The liquidity in the market will get crimped further now that the Reserve Bank of India has cracked down on the 80-20 scheme: buyers were required to pay only 20 per cent upfront, and the equated monthly installments, or EMIs, would start only after two years. During this period, the builder would pay the EMIs to the bank or the housing finance company. This had given a huge boost to the demand for residential real estate. In this scenario, for the Jaypee Group to get the price it has in mind will not be easy. As it is, for the Gujarat cement business, it had to settle for Rs 500 crore less than its initial asking price of Rs 4,300 crore.

One question begs an answer here: what brought things to such a pass? While the slowdown may have played a role, it is also true that the Jaypee Group expanded at a fast clip in the last few years. It invested huge sums of money in real estate, the Yamuna Expressway connecting Greater Noida with Agra and the Buddh racing track for Formula1 cars. “It is the over-aggressive strategy of diversification, in which it created at least 12 subsidiaries within a span of four or five years, that has created trouble for the group. It came to a stage where the deal (with UltraTech Cement) became a necessity,” says an industry expert. Rahul Kumar, chief financial officer of Jaypee Group, defends the diversification: “Expansion hasn’t flopped. We are going to reap the benefits in the long run. No one had expected the economy to have such a bad downturn; that’s where the problem started for us and is forcing us to go slow.”

In the cement deal, UltraTech Cement will take over the debt of Rs 3,650 crore of the unit and will issue equity shares worth Rs 150 crore (the fresh issue will result in expansion of just 0.32 per cent in its equity capital) once the transaction is complete. The sale is subject to the approval of shareholders and creditors, the sanction of high courts and the nod of the Competition Commission of India. As far as the deal is concerned, analysts see it as a win-win one for both Jaypee and UltraTech. “The Gujarat unit has a poor trade and non-trade mix. Even though the initial valuation was higher, in the current scenario with debts mounting, this was not a bad deal for Jaypee either,” says V Srinivasan of Angel Broking.
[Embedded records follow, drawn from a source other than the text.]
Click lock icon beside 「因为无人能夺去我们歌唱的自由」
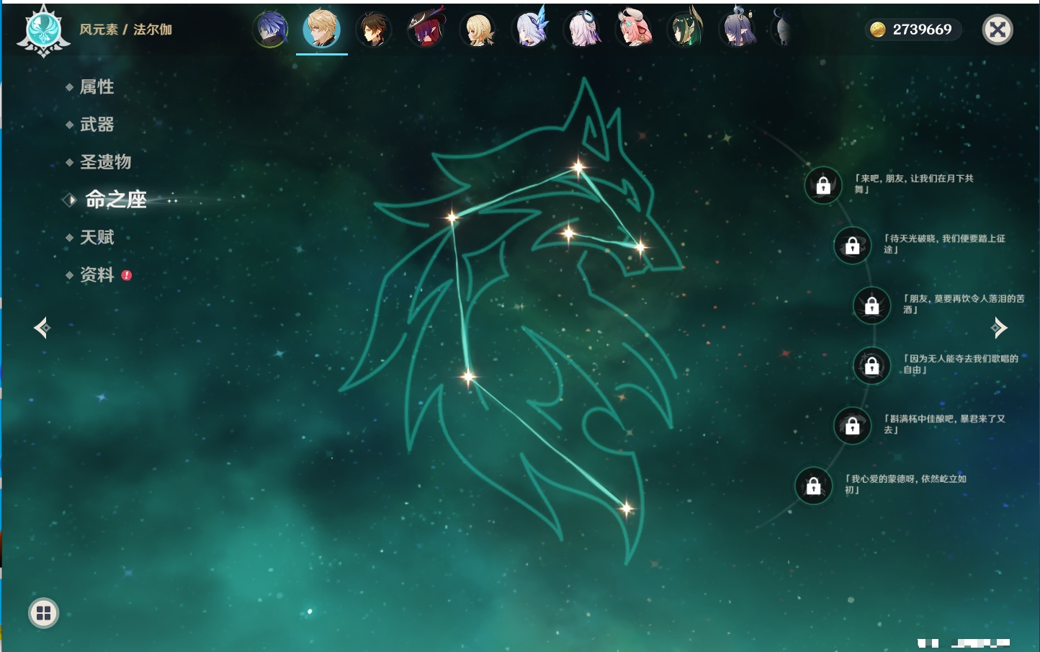Image resolution: width=1040 pixels, height=652 pixels. [x=871, y=366]
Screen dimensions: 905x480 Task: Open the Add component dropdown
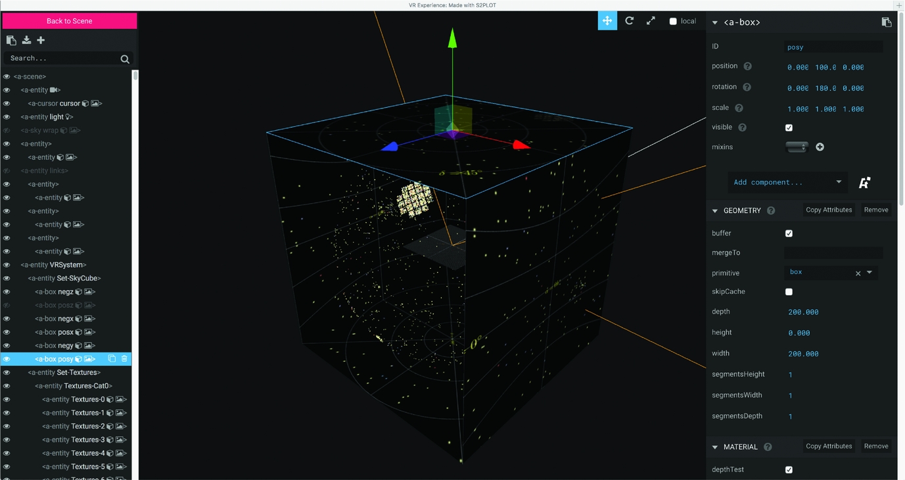coord(786,182)
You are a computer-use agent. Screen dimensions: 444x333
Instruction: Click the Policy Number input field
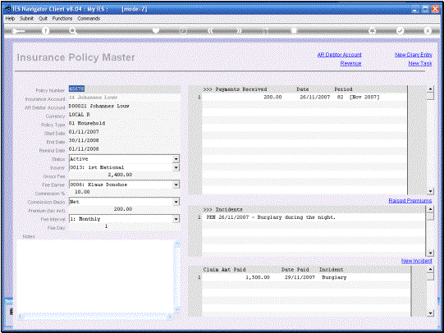124,89
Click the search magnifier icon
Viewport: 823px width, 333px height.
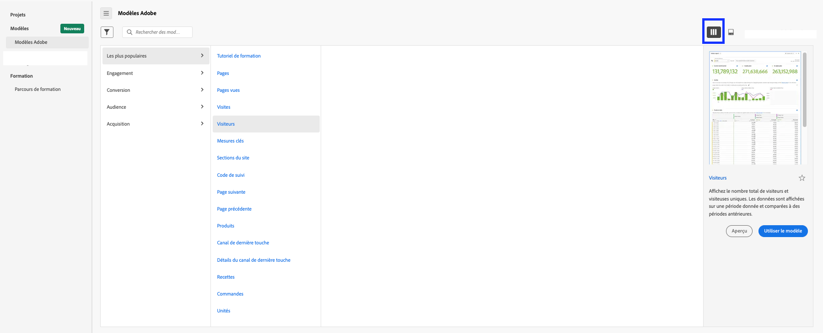tap(129, 32)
After the deal, UltraTech Cement will remain the country’s largest cement maker, followed by Holcim, while Jaypee Group will remain the third largest player. So there will be no change in the pecking order. “The bronze medalist would remain the bronze medalist even after the deal, with about 33 million tonnes of annual capacity and plans to produce 27 million tonnes this fiscal,” Gaur says.

According to sources, the mounting debt has forced the group to go slow on several of its expansion projects. Jaiprakash Power Ventures has no new investments lined up, apart from capacity addition at Nigrie in Madhya Pradesh and Bara in Uttar Pradesh, which would need investments worth Rs 2,000 crore more. Is it finally time for the weightlifter to smile?